I try to parse large log files in haskell. I'm using System.IO.Streams
but it seems to eat a lot of memory when I fold over the input. Here are two (ugly) examples:
First load 1M Int
to memory in a list.
let l = foldl (\aux p -> p:aux) [] [1..1000000]
return (sum l)
Memory consumption is beautiful. Ints eat 3Mb and the list needs 6Mb:
see memory consumption of building list of 1M Int
Then try the same with Stream of ByteStrings.
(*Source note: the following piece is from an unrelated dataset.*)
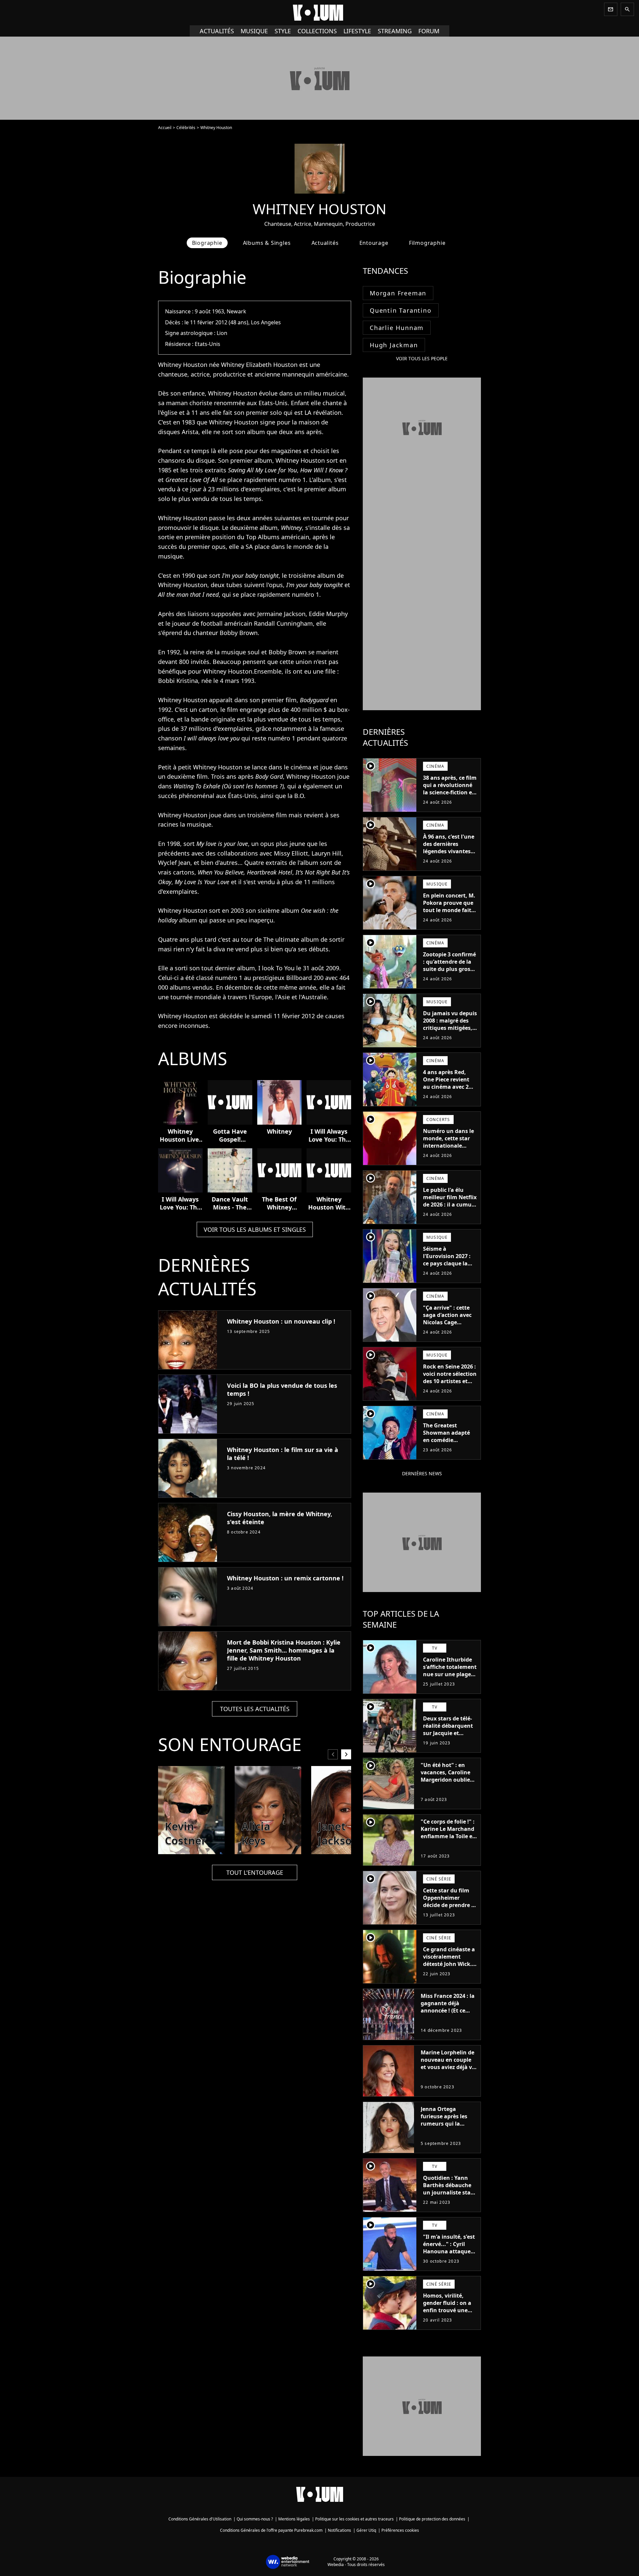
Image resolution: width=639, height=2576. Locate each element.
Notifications (339, 2530)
We need an ugly back and forth conversation but I don't think makes any difference
let s = Streams.fromList $ map (B.pack . show) [1..1000000]
l <- s >>=
Streams.map bsToInt >>=
Streams.fold (\aux p -> p:aux) []
return (sum l)
see memory consumption of building a list of Ints from a stream
Why does it need more memory? And it's even worse if I read it from a file. It needs 90Mb
result <- withFileAsInput file load
putStrLn $ "loaded " ++ show result
where load is = do
l <- Streams.lines is >>=
Streams.map bsToInt >>=
Streams.fold (\aux p -> p:aux) []
return (sum l)
My assumption is Streams.fold has some issues. Because the library's built in countInput method doesn't use it. Any idea?
EDIT
after investigation I reduced the question to this: why does this code needs an extra 50Mb?
do
let l = map (Builder.toLazyByteString . intDec ) [1..1000000]
let l2 = map (fst . fromJust . B.readInt) l
return (foldl' (\aux p -> p:aux) [] l2)
without the conversions it only needs 30Mb, with the conversions 90Mb.